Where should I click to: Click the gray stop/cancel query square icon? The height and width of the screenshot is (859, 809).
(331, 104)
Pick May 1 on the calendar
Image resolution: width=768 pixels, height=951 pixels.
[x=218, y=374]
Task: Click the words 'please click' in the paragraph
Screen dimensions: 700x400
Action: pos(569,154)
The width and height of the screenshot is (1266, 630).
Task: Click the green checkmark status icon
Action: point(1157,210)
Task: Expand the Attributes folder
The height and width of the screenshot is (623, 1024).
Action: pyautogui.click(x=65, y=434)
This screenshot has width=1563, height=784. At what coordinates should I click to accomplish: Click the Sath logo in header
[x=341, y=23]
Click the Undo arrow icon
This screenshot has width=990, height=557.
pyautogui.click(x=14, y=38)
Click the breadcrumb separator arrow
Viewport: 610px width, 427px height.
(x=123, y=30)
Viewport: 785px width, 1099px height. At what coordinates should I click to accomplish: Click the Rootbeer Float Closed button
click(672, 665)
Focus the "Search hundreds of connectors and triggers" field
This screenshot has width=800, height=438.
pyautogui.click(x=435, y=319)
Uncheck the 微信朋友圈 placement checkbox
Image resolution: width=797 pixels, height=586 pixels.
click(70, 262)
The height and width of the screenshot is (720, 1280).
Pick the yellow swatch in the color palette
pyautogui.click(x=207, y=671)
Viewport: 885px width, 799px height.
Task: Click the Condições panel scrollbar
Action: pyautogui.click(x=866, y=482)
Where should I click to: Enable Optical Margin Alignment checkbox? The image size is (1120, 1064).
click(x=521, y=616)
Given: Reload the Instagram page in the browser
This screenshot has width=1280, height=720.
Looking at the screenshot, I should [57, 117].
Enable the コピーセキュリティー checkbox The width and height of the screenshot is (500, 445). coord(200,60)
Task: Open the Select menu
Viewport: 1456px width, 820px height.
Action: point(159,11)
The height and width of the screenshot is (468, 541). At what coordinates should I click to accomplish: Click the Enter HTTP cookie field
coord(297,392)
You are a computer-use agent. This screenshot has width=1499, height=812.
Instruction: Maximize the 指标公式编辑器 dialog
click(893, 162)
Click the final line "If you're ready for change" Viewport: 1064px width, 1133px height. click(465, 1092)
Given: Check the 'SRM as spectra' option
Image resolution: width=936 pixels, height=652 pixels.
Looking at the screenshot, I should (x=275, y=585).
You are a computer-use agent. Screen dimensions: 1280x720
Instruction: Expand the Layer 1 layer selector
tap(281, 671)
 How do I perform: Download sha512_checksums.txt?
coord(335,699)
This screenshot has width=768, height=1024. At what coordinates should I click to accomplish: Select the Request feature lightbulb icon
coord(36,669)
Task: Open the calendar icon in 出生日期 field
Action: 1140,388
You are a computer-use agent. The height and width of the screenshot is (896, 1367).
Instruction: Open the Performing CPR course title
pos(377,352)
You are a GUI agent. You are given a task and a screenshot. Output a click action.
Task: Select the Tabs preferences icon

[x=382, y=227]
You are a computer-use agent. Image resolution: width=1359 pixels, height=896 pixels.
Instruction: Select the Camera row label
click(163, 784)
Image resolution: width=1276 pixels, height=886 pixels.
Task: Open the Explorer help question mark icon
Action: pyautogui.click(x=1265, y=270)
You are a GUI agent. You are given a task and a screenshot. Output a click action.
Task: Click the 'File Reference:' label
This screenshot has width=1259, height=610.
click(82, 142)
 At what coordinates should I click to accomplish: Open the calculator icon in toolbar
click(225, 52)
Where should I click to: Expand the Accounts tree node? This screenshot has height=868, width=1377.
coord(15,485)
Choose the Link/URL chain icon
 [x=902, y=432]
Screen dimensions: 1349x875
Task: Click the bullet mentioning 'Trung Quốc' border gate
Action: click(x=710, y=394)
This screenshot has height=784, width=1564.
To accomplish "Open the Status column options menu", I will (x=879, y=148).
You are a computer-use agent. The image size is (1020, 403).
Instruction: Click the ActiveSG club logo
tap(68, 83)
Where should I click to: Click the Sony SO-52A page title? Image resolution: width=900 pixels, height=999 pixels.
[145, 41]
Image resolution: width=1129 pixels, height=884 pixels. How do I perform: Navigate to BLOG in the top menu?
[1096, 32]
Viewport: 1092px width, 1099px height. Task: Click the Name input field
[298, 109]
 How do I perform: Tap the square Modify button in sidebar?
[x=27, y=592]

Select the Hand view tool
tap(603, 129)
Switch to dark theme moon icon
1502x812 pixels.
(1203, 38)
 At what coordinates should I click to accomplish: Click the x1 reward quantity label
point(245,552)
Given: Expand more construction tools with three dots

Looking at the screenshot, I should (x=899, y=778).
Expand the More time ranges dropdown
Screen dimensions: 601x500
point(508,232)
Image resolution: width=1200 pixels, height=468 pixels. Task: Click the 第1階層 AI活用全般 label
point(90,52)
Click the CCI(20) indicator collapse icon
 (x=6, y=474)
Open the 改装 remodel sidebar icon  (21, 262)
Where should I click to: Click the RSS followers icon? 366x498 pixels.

◇ ◇ ◇ ◇ ◇ ◇ ◇

* **WORK TO BE COMPLETED**
All that belongs in the answer is the run of lines above from the line containing "Instruction: Expand the" through the line containing "You are a computer-use agent. Image", exactly as written.

* **ANSWER TO THIS PROBLEM**
Instruction: Expand the Layer 1 layer selector
tap(281, 671)
 How do I perform: Download sha512_checksums.txt?
coord(335,699)
This screenshot has width=768, height=1024. At what coordinates should I click to accomplish: Select the Request feature lightbulb icon
coord(36,669)
Task: Open the calendar icon in 出生日期 field
Action: 1140,388
You are a computer-use agent. The height and width of the screenshot is (896, 1367).
Instruction: Open the Performing CPR course title
pos(377,352)
You are a GUI agent. You are given a task and a screenshot. Output a click action.
Task: Select the Tabs preferences icon

[x=382, y=227]
You are a computer-use agent. Image resolution: width=1359 pixels, height=896 pixels.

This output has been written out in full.